Still a third type of portable switchboard was built in units resembling the units of a sectional bookcase and was set up in the same way.
The telegraph apparatus of the lines of communication in the S. O. S. was designed along purely commercial lines. It included the latest type of printing telegraph equipment, the apparatus first adopted being the multiplex printing telegraph as used by the Western Union Telegraph Co. Later, the Morkrum printing telegraph was also adopted.
At the close of hostilities 133 complete telegraph stations with full equipment were in operation in the service of supply. The peak load of this service, just prior to the armistice, was 47,555 telegrams, averaging 60 words each, sent from these stations in a single day. The daily average in the final weeks of the fighting was 43,845 telegrams.
RADIO.
At the outbreak of the war, the field radio equipment in active use by the Army was limited to two sets, both of comparatively high power. On the other hand the allied forces had developed a complicated and extensive use of radio sets of small power, many of them operated from airplanes, and the Signal Corps found itself confronted with the task of developing an entire new line of complicated electrical apparatus, and putting it into large quantity production in the shortest possible time.
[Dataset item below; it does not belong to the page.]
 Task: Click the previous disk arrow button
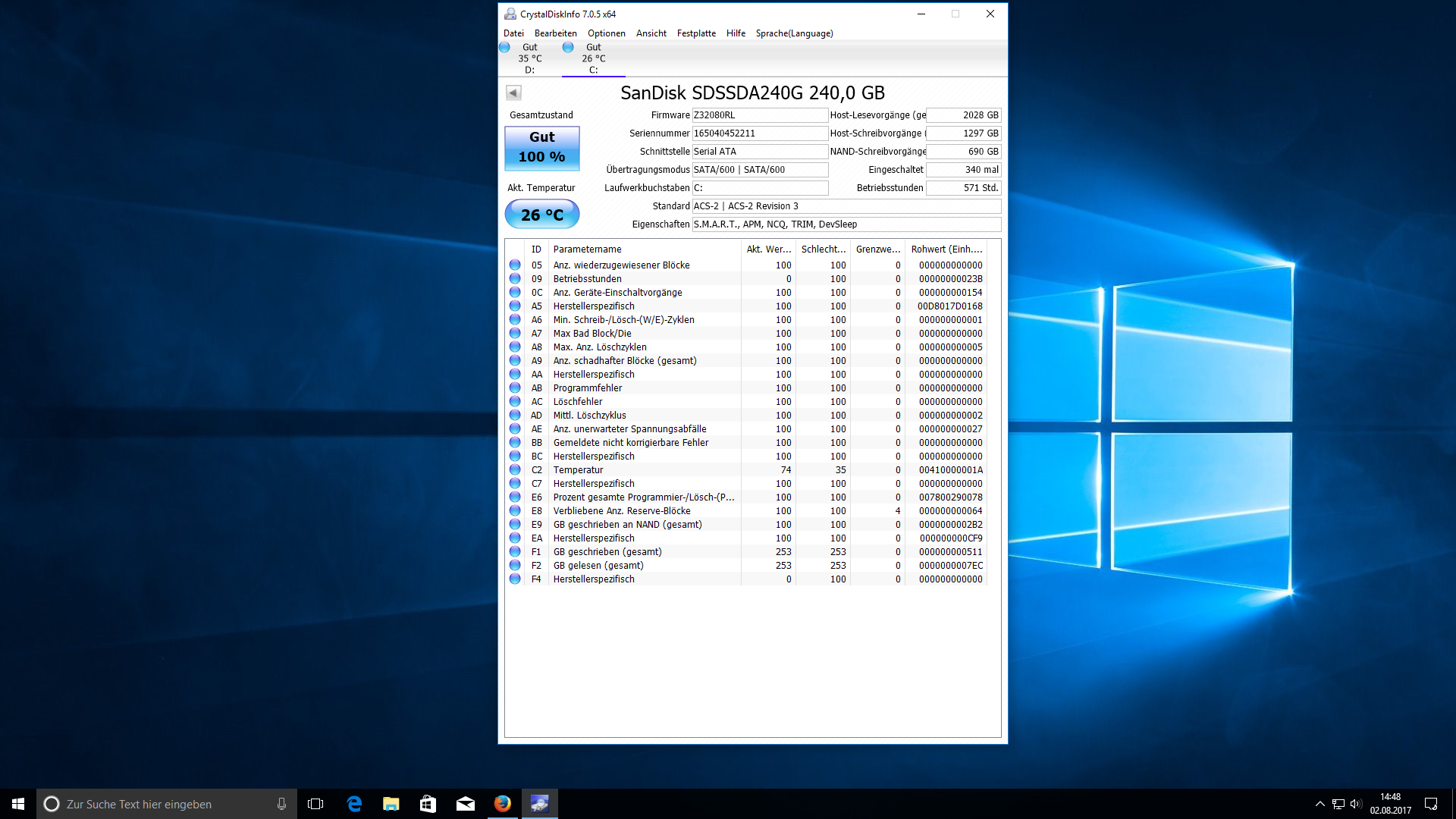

The progress made is indicated by the fact that at the signing of the armistice the number of types of complete sets on which development work had been carried out was 75. Of these approximately 25 were in quantity production. When it is remembered that each of these sets consisted of hundreds of parts, many of which required careful study and experimentation as well as design, the magnitude of the problem is appreciated.
The initial step in the reorganization of this branch of the Signal Corps' work consisted in the establishment of a radio section in Washington and a corresponding section in France. The former was charged with the design of apparatus and the preparation of manufacturing drawings and specifications, while the latter served as the first hand observer of actual service requirements and approved all equipment before it was used in the field. An important auxiliary of the development organization in Washington was the radio laboratories established at Camp Alfred Vail, where all necessary technical facilities, such as model shops, drafting rooms, research laboratories, a completely equipped flying field, etc., were maintained. With this engineering organization and the production organization which handled all Signal Corps equipment, the work here detailed was carried out.
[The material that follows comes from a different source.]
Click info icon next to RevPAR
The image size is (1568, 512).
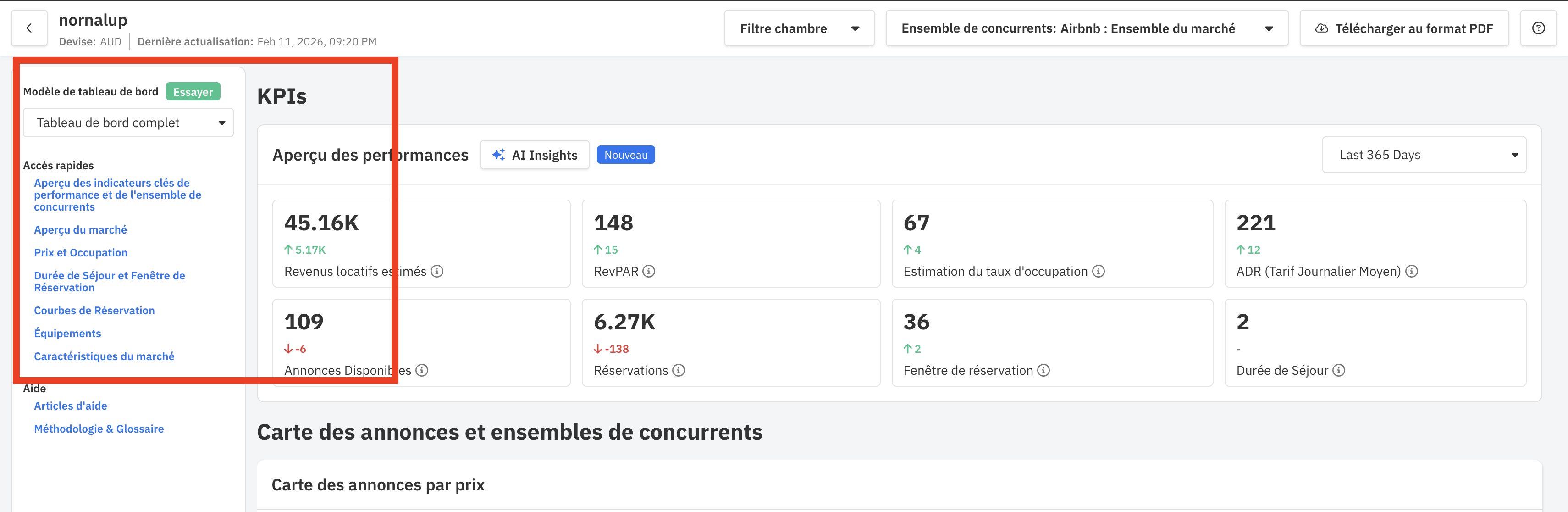click(649, 272)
Shortly after the declaration of war, the French government sent to this country a distinguished commission which included the foremost radio experts, who were thoroughly familiar with the latest military developments. Technical information and samples of radio apparatus were also obtained from British sources. With this beginning, the engineering work naturally divided itself into two general problems—first, to duplicate the approved foreign designs, and then to create designs for new types of apparatus which would be superior to any in service. Work on these two groups of problems was prosecuted simultaneously with the result that there were soon in production American equivalents of a number of French and British sets, together with improved original types of American radio apparatus.